Task requirements => For the records below, print the lines from the line with "Potensi Geothermal Sumbar" through the line with "PB Porprov XVI" exactly as written; include both end lines and exclude the rest.

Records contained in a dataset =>

------------------------------------------------------------------------

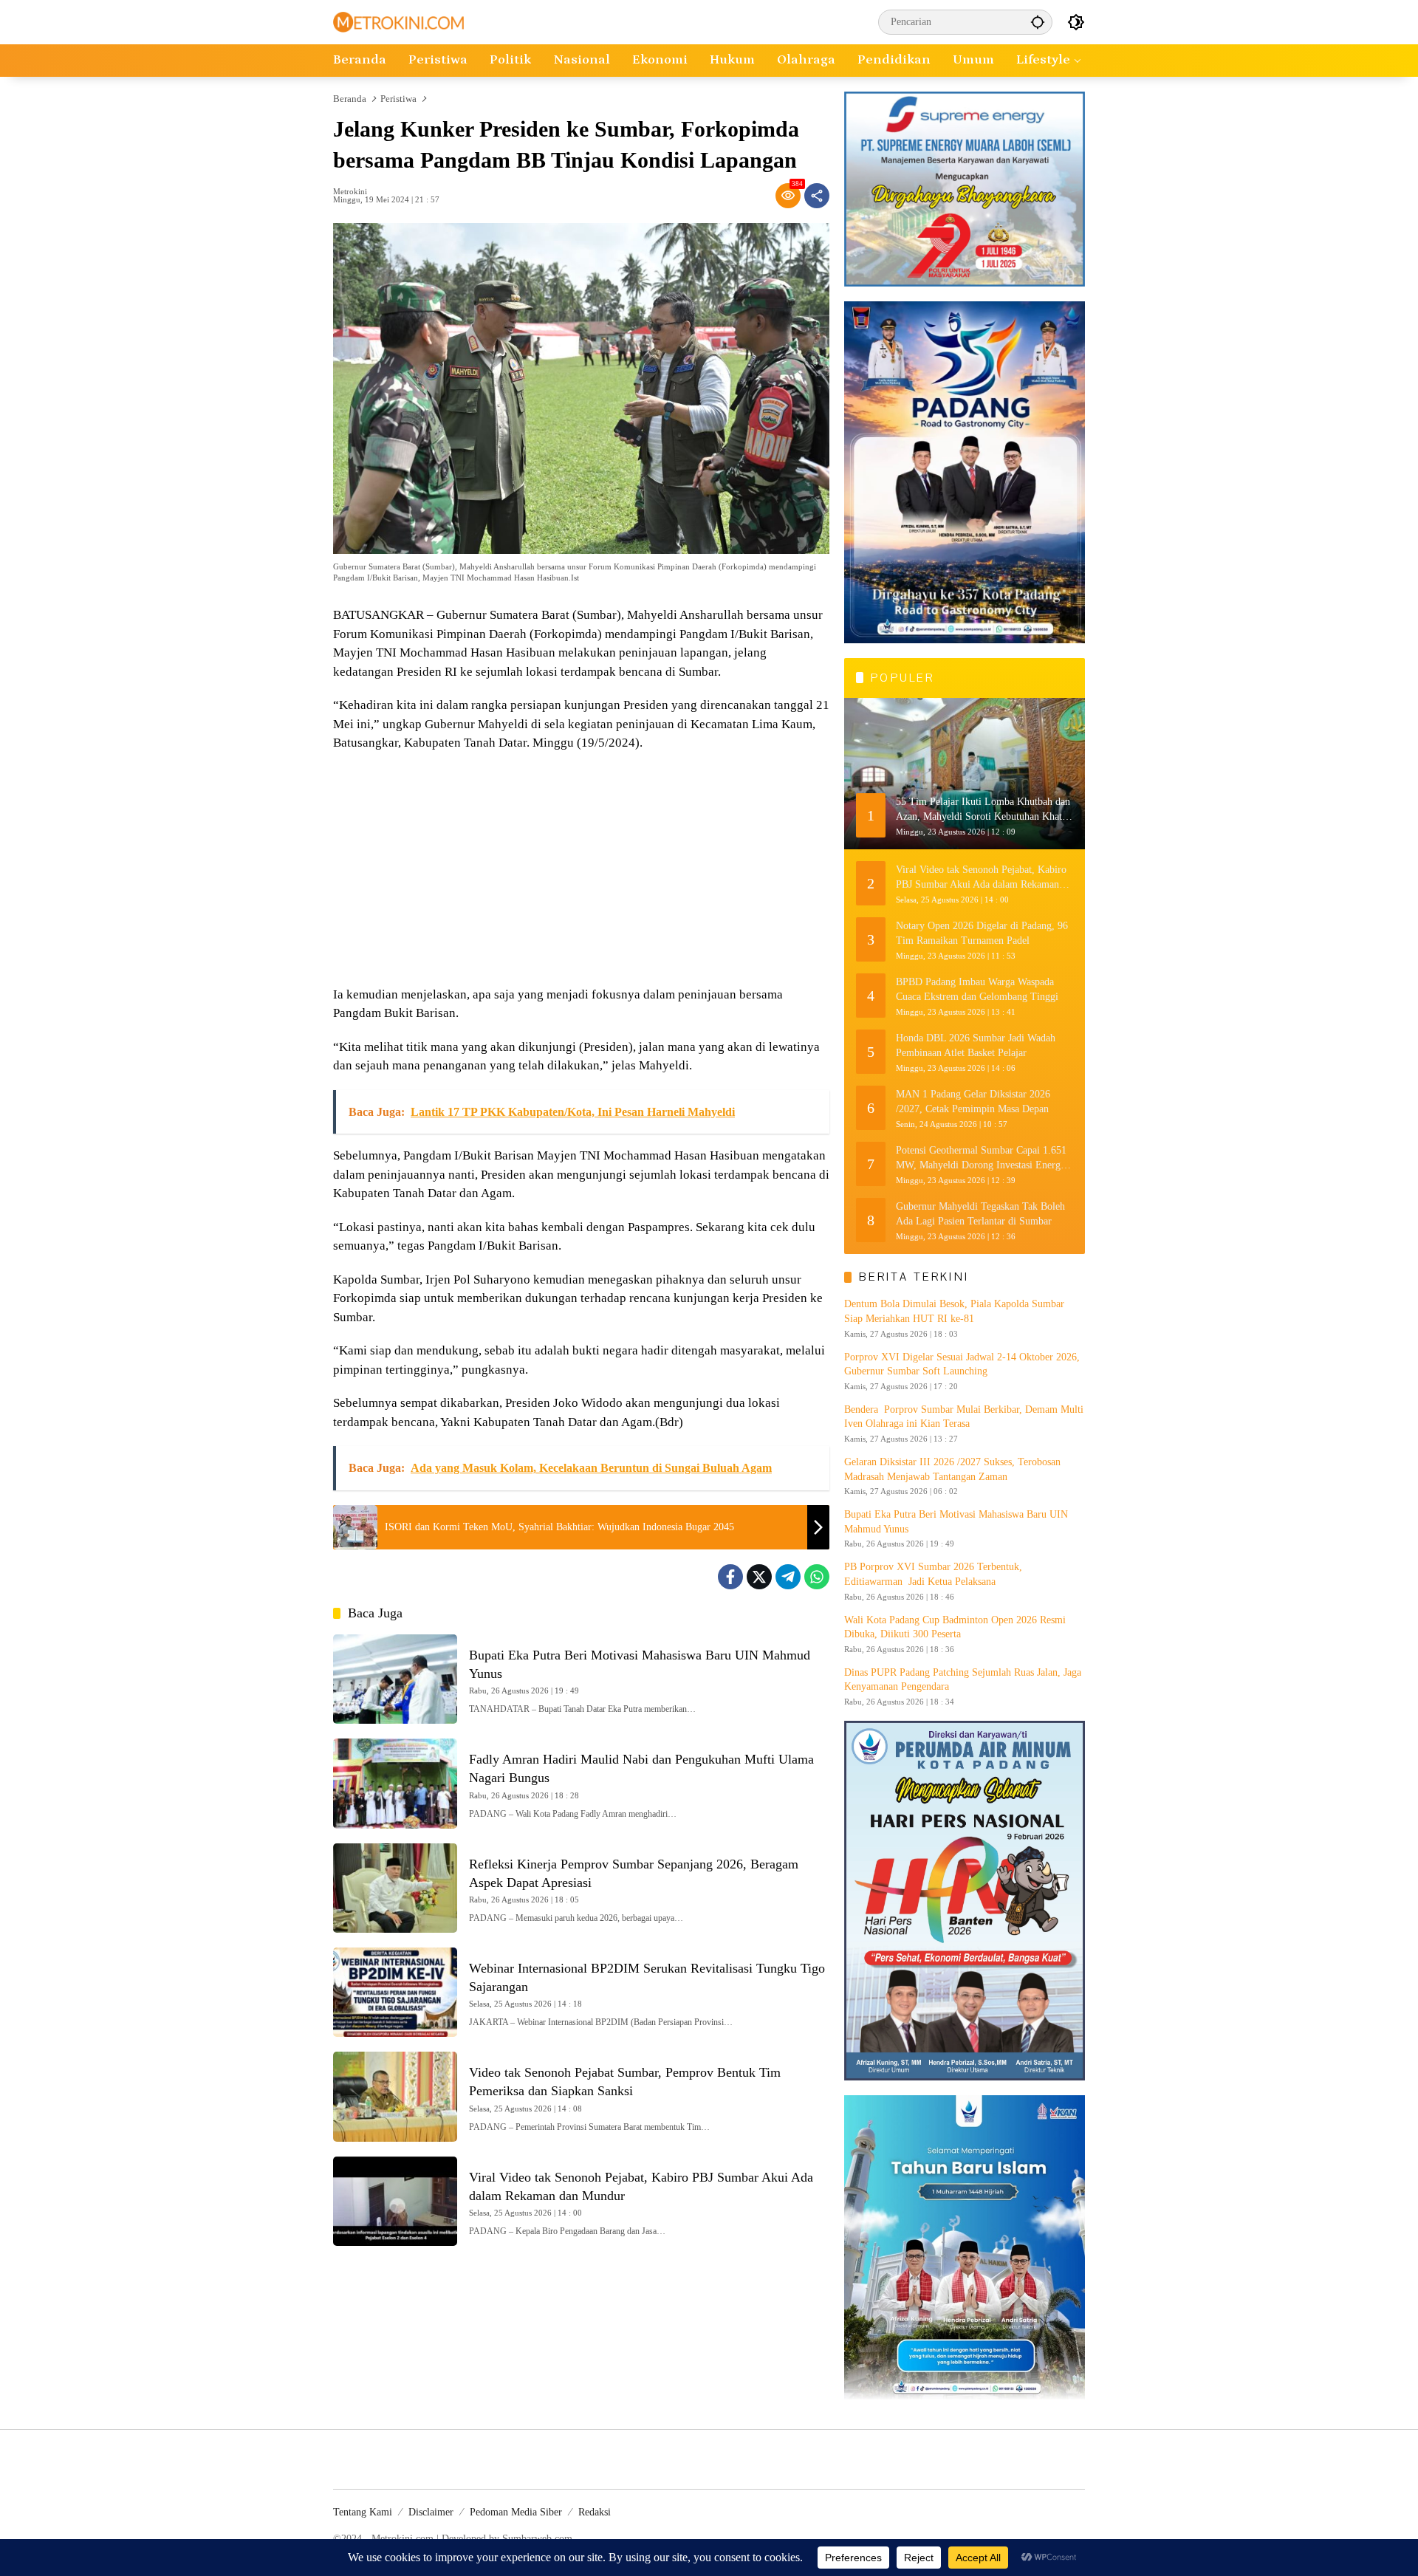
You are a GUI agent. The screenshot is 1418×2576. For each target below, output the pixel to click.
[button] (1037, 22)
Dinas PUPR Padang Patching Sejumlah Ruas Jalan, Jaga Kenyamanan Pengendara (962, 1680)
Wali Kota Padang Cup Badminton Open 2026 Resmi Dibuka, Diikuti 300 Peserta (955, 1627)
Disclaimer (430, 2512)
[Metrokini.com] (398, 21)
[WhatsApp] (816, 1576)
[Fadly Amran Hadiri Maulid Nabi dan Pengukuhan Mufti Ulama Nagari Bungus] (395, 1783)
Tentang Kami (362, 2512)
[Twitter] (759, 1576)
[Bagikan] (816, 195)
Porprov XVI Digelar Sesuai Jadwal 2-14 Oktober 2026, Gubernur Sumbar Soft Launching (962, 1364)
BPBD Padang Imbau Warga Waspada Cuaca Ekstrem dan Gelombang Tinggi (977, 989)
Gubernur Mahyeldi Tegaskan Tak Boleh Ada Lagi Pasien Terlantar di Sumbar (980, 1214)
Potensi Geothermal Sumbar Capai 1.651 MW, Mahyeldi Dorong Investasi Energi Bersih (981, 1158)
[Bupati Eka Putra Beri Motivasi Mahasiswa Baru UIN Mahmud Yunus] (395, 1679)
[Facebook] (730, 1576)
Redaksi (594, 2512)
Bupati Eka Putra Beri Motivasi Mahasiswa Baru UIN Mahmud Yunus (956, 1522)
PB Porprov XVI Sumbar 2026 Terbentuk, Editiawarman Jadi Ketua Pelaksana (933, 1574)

------------------------------------------------------------------------

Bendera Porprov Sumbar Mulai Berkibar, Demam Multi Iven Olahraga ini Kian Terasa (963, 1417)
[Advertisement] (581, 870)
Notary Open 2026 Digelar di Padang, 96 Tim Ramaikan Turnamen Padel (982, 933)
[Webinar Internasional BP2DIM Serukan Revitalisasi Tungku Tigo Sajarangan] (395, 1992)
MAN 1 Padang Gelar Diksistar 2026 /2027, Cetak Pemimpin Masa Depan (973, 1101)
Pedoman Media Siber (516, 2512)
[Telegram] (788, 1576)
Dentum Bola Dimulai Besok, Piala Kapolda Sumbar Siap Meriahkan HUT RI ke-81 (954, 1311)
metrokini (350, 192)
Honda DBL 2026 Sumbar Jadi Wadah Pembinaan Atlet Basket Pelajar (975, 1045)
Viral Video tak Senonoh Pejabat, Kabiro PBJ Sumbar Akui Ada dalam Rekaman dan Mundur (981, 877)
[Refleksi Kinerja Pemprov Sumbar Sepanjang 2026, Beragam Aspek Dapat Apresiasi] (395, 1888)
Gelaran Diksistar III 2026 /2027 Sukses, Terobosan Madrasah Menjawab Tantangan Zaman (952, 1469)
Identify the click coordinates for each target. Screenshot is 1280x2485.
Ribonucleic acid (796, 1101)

------------------------------------------------------------------------

Completed task =>
Potensi Geothermal Sumbar Capai 1.651 MW, Mahyeldi Dorong Investasi Energi Bersih (981, 1158)
[Bupati Eka Putra Beri Motivasi Mahasiswa Baru UIN Mahmud Yunus] (395, 1679)
[Facebook] (730, 1576)
Redaksi (594, 2512)
Bupati Eka Putra Beri Motivasi Mahasiswa Baru UIN Mahmud Yunus (956, 1522)
PB Porprov XVI Sumbar 2026 Terbentuk, Editiawarman Jadi Ketua Pelaksana (933, 1574)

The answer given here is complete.